Reproduce all the entries precisely.

[Records from a dataset]
┄┄┄┄┄┄┄┄┄┄

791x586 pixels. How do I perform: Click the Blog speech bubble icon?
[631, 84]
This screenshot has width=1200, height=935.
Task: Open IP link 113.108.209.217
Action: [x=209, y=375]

┄┄┄┄┄┄┄┄┄┄

▶ _Completed exercise_:
791x586 pixels. How do I perform: Click the Blog speech bubble icon?
[631, 84]
This screenshot has width=1200, height=935.
Task: Open IP link 113.108.209.217
Action: [x=209, y=375]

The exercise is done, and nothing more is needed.